FYI, back in April I posted a comment that lists the current mentions of conda in the packaging docs, when a similar discussion was happening: https://discuss.python.org/t/drawing-a-line-to-the-scope-of-python-packaging/883/50?u=cjerdonek
It could be useful for consolidating things and deciding where new content should go / what needs updating.
I would love to see some reasons why and in what cases one should use these tools. Not just the (dis)advantages of each other but also include just using venv from the standard lib and pip. I have a very hard time trying to figure out why pipenv is the "preferred" choice, there's 0 explanation for a tool that, until very recently, wasn't updated for years.

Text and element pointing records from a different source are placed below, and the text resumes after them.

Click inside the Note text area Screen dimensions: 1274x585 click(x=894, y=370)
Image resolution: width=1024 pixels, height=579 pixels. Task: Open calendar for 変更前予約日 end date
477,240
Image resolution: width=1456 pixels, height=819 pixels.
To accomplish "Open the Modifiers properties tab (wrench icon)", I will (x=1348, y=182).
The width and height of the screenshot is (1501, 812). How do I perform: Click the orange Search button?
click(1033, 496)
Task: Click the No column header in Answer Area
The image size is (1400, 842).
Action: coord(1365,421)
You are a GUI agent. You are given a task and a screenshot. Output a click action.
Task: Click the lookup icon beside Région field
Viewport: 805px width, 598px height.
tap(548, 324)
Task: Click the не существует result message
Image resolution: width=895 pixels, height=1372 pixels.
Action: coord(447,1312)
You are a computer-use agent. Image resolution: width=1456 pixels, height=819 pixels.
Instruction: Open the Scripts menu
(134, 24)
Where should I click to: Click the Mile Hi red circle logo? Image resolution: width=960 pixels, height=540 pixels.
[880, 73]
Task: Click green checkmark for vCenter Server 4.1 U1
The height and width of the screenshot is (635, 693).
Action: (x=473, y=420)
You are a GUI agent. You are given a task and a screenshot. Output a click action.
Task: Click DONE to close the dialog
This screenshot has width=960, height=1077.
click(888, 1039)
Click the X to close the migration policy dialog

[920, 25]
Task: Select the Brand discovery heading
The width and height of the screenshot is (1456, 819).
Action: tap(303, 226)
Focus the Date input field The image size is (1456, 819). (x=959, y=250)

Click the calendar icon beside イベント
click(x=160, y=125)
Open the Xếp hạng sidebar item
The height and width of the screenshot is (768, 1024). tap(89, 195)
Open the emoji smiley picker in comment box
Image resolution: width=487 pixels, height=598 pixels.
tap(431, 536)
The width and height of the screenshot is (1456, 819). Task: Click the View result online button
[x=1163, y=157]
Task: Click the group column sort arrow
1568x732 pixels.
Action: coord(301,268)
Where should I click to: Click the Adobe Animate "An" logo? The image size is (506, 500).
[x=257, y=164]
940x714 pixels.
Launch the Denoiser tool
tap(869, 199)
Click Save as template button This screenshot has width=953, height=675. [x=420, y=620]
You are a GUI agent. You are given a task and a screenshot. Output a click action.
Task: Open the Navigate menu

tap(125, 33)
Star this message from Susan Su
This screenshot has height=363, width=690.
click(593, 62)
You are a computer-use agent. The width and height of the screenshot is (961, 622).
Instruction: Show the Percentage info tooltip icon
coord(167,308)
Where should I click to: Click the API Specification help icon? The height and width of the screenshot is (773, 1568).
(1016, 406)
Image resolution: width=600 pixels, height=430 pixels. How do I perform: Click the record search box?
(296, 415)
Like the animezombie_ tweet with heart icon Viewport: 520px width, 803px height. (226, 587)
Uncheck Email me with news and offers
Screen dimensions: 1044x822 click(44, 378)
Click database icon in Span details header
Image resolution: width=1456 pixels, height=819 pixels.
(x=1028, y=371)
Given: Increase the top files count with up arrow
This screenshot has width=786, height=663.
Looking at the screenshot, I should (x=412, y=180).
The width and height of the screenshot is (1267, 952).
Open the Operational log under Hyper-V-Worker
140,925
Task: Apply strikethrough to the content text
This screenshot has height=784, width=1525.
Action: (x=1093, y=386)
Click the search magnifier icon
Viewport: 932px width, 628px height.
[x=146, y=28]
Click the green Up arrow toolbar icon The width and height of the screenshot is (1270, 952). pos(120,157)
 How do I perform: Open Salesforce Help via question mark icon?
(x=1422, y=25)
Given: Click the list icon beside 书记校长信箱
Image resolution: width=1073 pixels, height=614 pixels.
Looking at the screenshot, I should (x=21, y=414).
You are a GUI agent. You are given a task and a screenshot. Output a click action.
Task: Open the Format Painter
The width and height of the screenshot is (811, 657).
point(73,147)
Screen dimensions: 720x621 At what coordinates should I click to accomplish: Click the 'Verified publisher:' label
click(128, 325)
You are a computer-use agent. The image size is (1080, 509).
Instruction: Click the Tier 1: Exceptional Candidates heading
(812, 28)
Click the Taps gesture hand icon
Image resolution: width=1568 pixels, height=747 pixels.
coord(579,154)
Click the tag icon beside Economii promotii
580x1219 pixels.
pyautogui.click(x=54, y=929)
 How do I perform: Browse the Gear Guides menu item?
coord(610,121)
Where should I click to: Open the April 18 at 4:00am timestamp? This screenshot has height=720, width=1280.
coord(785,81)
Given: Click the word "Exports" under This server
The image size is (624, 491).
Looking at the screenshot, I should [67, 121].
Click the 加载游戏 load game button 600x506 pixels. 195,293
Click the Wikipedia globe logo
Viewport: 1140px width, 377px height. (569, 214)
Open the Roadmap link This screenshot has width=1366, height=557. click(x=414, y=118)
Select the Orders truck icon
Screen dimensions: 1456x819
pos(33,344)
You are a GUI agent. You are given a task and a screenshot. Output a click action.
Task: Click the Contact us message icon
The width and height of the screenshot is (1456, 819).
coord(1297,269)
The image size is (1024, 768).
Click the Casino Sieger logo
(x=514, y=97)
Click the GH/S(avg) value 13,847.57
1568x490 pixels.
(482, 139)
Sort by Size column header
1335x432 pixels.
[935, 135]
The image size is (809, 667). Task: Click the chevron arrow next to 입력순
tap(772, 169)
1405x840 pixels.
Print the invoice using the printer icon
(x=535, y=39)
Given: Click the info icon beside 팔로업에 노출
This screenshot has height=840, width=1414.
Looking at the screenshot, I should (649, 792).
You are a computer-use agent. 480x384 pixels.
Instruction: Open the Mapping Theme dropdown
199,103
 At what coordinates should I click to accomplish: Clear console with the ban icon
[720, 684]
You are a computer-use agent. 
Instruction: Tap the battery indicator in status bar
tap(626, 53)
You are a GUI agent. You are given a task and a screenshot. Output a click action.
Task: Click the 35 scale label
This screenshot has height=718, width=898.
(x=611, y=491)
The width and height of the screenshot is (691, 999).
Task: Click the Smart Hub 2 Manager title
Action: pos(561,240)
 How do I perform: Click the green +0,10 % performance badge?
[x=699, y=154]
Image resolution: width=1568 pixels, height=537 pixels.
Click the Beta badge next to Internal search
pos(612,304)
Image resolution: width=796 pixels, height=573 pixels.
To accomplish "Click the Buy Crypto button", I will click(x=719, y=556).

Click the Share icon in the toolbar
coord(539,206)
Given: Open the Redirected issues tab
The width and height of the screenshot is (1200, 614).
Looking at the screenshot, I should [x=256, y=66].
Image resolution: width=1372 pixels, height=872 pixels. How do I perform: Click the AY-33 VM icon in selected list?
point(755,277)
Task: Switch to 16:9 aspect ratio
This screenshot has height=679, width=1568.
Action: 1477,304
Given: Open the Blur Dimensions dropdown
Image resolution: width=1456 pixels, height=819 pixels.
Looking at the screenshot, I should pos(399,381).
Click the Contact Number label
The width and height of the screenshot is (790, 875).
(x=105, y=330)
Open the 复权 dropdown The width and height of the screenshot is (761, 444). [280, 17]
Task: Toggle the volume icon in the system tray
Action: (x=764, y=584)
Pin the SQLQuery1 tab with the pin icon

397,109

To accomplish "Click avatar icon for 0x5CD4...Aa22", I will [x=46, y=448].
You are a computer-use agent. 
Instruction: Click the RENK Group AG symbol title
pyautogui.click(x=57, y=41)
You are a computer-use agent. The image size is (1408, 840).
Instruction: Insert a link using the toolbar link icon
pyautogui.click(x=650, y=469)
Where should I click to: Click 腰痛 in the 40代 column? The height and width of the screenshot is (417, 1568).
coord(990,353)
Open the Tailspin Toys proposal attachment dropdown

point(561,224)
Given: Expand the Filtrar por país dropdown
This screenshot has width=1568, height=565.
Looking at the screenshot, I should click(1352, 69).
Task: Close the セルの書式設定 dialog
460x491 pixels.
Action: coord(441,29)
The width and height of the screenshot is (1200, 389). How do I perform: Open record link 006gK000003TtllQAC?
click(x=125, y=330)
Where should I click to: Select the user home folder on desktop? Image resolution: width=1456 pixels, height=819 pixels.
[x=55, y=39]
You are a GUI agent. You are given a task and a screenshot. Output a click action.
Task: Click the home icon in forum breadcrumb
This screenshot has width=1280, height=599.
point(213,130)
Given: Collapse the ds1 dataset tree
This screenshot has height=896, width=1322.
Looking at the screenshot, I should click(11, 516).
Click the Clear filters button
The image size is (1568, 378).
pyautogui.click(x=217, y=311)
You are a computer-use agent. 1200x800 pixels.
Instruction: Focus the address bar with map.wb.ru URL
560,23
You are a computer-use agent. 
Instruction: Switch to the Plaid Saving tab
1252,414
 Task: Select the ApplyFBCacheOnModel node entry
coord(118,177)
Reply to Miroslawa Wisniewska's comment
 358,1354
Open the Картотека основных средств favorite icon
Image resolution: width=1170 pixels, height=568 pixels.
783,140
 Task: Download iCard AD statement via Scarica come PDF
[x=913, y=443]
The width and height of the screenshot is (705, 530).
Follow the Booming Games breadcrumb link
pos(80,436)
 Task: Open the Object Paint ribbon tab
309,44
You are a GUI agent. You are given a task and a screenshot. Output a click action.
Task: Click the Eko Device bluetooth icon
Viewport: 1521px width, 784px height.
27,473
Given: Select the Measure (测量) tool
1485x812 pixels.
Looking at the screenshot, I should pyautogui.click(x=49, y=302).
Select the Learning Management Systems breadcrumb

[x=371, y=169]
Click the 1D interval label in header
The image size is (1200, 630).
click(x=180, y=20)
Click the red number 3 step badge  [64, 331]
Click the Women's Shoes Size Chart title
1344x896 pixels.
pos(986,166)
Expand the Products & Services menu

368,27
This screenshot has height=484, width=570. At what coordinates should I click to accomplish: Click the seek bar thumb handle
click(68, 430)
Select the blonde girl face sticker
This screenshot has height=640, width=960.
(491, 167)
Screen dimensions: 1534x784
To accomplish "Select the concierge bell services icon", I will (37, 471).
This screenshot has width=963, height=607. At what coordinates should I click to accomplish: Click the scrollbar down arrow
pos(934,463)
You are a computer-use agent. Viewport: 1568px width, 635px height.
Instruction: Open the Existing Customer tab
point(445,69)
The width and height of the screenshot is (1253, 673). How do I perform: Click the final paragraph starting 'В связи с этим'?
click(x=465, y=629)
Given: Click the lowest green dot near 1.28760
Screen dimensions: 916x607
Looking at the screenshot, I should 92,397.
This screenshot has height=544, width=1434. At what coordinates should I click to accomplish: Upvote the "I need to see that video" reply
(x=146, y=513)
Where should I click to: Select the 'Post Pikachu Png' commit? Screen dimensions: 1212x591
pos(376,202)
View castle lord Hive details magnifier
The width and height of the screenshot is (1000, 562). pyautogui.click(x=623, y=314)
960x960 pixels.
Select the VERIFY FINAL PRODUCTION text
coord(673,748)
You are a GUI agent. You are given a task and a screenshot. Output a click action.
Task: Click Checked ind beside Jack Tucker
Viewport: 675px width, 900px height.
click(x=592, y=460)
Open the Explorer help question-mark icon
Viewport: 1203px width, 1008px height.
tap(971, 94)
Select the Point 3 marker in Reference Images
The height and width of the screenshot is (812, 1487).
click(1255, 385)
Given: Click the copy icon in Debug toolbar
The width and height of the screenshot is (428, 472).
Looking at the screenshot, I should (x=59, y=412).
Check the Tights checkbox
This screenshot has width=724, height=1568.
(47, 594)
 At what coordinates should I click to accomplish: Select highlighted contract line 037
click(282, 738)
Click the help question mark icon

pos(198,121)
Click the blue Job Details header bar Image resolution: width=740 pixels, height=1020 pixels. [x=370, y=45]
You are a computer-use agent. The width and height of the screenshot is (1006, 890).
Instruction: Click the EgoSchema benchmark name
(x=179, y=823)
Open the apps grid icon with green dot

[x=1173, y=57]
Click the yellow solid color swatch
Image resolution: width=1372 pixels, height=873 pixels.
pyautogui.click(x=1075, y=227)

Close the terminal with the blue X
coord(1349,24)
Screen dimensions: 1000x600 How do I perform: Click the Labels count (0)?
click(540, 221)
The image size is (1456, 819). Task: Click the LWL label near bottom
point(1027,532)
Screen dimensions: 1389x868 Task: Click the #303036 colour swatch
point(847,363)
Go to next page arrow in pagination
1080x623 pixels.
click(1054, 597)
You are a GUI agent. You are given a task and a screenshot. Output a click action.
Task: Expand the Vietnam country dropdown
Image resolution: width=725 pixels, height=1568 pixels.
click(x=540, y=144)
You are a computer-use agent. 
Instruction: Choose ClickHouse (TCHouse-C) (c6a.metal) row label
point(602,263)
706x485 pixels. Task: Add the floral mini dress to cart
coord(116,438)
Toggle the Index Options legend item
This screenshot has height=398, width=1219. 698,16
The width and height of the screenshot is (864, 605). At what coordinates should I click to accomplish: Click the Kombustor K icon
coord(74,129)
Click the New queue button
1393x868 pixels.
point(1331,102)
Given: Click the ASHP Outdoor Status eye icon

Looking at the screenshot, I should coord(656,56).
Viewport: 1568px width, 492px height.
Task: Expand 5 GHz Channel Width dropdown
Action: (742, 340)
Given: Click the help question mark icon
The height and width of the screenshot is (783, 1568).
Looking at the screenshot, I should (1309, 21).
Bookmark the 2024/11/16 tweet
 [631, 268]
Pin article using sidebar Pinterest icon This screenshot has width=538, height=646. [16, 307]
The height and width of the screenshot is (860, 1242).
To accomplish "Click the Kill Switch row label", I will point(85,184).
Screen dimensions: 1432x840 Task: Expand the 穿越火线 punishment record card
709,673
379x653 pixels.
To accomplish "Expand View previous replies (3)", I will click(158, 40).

Like pipenv is better for webapps dev
but why? Having all these tools without listing reasons and use cases is very un-pythonic IMO, referencing the Zen of Python that "[t]here should be one-- and preferably only one --obvious way to do it." This has stumbled far from that philosophy.
It's like saying ketchup is better than hot sauce. Is it tho? Maybe on fries, but certainly not nachos. Please explain your thoughts and reasoning when you make your case.